Task 1:
Please answer these questions from the quilt show article:
(a) How many active-duty service members were recognized?
(b) To how many members did the guild send its call for quilts?
(c) What is embroidered on each quilt?
Task 2:
Write the next few paragraphs of the quilt show article, picking up after its final sentence.

Document excerpt:
□ □ □

Stitch by stitch and piece by piece, the Gone to Pieces Quilt Guild designed, measured and sewed quilts to present to Fort Leonard Wood service members, during its "Honor the Active" quilt show, Nov. 19 at the St. Robert Community Center.

Twenty active-duty service members were recognized, with some being nominated by the community and others recommended through their respective units.

"Each year we have a different theme for our quilt show," said Portia Ellis, who helped coordinate the event. "We thought it would be nice to honor active-duty service members this year."

With the theme in place, the guild issued a call for quilts to its 45 members last January.

"We spend the whole year preparing for this show," said Chris Pomeroy, Gone to Pieces Quilt Guild member. "Quilts may take weeks or several months, depending on the number of pieces used. All of the quilts are made on a voluntary basis, some by individuals and some as teams."

"We donate all of our quilts. You can't buy them," Pomeroy added.

In addition to service members, the guild donates its quilts to veterans, wounded warriors, Gold Star Families, the local women's shelter and the hospital maternity ward, or "if we just meet someone who is deserving," according to Pomeroy.

Each quilt is embroidered with the service member's name and unit.

Staff Sgt. Crisanta Jaggers, General Leonard Wood Army Community Hospital, was grateful to receive a quilt, because she knows she is likely to be assigned to another location in the future.

□ □ □

Data below:
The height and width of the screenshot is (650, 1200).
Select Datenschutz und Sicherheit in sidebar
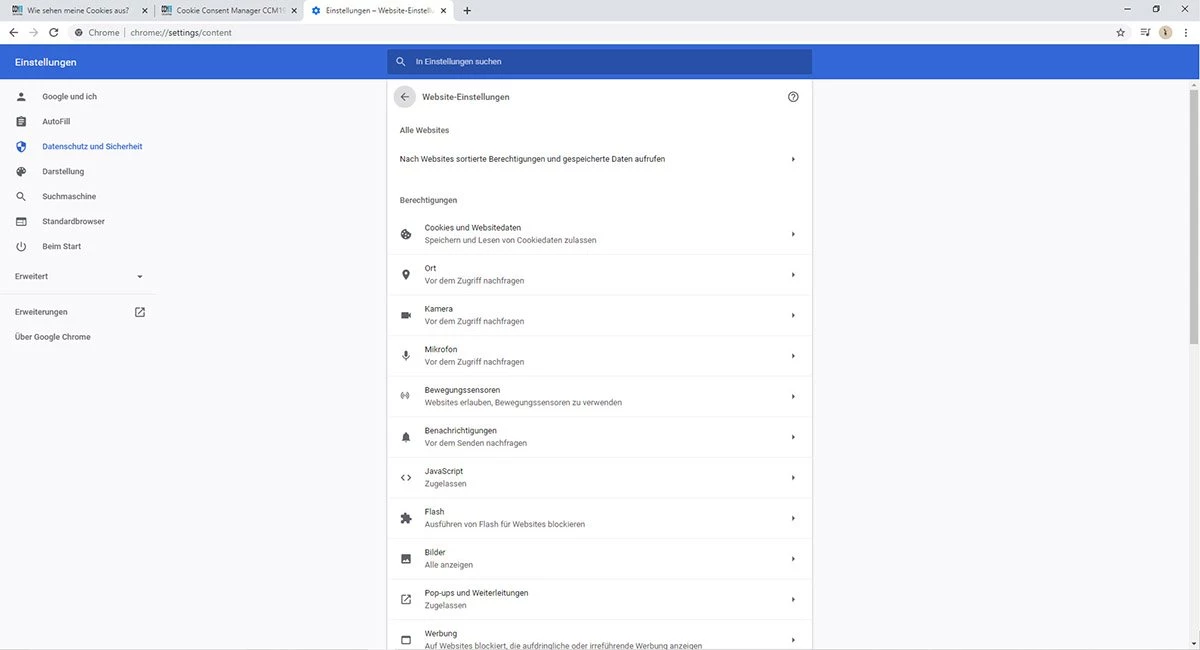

□ □ □

Written response 1:
(a) Twenty
(b) 45
(c) The service member's name and unit

Written response 2:
"This is going to be something I'll always have to remember Fort Leonard Wood," Jaggers said.

"I will either display it, or use it to keep me warm," she added.

Command Sgt. Maj. Tyson Goolsby, who recently transitioned out of his role as Fort Leonard Wood's Garrison command sergeant major, assisted the guild in making this year's quilt presentation a success.

After all of the quilts were distributed, the guild surprised Goolsby with a quilt in recognition of his service to Fort Leonard Wood and the community.

Goolsby, who is preparing to move on to Fort Hood, Texas, expressed his appreciation for the quilt guild's support of the military.

Following the presentation, each of the quilt makers had a chance to meet with their respective quilt recipient to talk about the theme and uniqueness of the quilts.

"From the first block to the last, these quilts are a labor of love," Ellis said.